ComedyNorth WestReview

George Lewis: A Man, A Plan, A Girl With Fake Tan – The Lowry, Salford

Reviewer: Jo Beggs

A Man, A Plan, A Girl With Fake Tan, George Lewis’s 2018 Edinburgh show, is on tour, and lands close to home (he’s originally from Stockport) at the Lowry.

Before we get to it though, Lewis delivers twenty minutes of new material – mostly based on his recent marriage, baby and trips to IKEA. The local crowd – which seems to include a number of friends and family – makes Lewis swing a bit between comfortable (he knows he’s got allies here) and slightly ill at ease. His material is personal and self-deprecating, from his geeky childhood to his physical stature – and you can see why he might be more confident delivering it to a room full of strangers. This aside, he’s soon into the swing of it and nails some great routines and jokes.

No sooner has he got going with the new stuff, though, there’s a rather pointless interval which destroys the momentum, and when Lewis comes back on for A Man, A Plan, A Girl With Fake Tan it takes a while to bring the audience back along with him. Perhaps it’s just the change of pace. This is a heavily scripted show that Lewis has done dozens of times – a tightly structured take of how teenage George constructed a project to impress one of the coolest girls in school by channelling Liam Gallagher – from the songs to the swagger. There’s a real charm in Lewis’s attempt to become the bad boy he thinks Kim (‘the most beautiful, most orange girl in Stockport’) will fall for – from his awkward attempt at skiving off school to his lovelorn rap for Kim at the school talent show. In the latter – performed towards the end of the evening – he draws together all the strands of the show, resulting in a nice pay-off.

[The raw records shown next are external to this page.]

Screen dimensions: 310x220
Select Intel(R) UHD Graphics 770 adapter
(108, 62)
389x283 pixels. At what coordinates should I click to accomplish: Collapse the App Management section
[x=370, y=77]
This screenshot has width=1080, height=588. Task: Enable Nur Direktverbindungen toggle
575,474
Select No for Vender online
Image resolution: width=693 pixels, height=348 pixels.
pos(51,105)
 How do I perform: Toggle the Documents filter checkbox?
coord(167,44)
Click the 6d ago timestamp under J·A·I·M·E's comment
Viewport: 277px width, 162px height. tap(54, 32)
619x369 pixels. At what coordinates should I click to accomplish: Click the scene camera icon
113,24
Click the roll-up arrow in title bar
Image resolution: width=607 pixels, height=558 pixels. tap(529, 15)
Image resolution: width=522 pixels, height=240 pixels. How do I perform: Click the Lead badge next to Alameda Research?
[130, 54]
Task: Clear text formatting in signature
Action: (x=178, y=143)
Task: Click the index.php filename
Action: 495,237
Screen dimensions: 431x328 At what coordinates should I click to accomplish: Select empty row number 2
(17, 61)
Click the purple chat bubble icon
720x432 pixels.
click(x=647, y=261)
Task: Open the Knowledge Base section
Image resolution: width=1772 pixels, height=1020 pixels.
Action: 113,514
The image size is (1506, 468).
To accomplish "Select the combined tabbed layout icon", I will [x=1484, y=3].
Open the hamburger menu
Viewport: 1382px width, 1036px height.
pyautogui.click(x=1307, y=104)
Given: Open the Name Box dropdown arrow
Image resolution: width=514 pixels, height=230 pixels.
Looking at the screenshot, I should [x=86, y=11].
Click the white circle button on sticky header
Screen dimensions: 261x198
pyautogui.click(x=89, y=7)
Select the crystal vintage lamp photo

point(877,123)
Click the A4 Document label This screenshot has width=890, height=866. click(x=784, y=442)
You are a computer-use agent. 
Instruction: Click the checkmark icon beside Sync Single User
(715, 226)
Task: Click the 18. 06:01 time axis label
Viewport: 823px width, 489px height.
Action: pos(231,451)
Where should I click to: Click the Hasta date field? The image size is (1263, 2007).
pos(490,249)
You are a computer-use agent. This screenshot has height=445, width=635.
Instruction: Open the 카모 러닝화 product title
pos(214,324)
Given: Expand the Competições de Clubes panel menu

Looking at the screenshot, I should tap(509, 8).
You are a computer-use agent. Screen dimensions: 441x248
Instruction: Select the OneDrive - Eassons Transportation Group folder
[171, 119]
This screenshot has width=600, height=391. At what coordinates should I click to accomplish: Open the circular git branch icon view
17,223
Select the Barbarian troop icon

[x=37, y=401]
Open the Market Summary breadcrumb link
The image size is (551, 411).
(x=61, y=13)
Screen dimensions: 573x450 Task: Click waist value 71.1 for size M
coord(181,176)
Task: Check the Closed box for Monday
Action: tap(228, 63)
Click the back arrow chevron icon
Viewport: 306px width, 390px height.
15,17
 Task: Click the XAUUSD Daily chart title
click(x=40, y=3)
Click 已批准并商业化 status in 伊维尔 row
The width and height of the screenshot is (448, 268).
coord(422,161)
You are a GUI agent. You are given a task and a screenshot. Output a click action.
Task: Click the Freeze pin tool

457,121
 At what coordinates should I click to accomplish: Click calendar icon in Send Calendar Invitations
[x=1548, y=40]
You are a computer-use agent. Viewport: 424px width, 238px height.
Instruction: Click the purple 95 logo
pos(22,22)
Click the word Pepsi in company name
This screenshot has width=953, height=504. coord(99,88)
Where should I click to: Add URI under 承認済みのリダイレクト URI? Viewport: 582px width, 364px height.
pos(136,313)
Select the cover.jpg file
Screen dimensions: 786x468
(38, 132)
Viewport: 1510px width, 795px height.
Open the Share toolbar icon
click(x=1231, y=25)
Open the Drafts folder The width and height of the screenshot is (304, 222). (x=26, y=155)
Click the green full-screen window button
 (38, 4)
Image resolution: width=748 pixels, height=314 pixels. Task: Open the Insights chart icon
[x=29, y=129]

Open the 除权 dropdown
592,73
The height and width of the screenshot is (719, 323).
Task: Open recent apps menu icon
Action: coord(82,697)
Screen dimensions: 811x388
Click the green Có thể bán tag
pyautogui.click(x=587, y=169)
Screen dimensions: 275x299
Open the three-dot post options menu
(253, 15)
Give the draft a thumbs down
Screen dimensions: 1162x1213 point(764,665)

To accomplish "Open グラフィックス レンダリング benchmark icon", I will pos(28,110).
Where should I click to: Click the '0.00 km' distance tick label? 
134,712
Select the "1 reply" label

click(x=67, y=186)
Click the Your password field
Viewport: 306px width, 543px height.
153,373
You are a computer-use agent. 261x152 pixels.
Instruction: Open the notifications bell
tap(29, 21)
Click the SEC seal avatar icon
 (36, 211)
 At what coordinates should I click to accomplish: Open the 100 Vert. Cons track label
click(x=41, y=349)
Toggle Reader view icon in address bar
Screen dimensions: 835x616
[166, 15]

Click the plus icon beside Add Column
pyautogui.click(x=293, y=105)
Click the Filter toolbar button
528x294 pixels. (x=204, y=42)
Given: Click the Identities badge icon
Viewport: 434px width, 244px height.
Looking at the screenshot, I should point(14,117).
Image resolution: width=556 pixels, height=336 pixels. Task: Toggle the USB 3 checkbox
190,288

Given how many times Lewis must have performed A Man, A Plan, A Girl With Fake Tan, it’s a shame that he’s so thrown by technical issues with his laptop. When it goes down, and he’s left with no powerpoint, he’s temporarily silenced, again playing havoc with the pace of the show. He relies on the audience to get him back on track and, thanks to a generous and funny heckler, lighten the situation. There’s nothing on the powerpoint that Lewis needs to make the show work – he’d be perfectly fine to just carry on regardless.

Lewis has created an entertaining hour of comedy with A Man, A Plan, A Girl With Fake Tan. His delivery is amiable and he has a great connection with his audience. If his new material is anything to go by there’s a forthcoming show that will have the same comfortable charm. In the meantime, you can catch this one at tour venues across the country.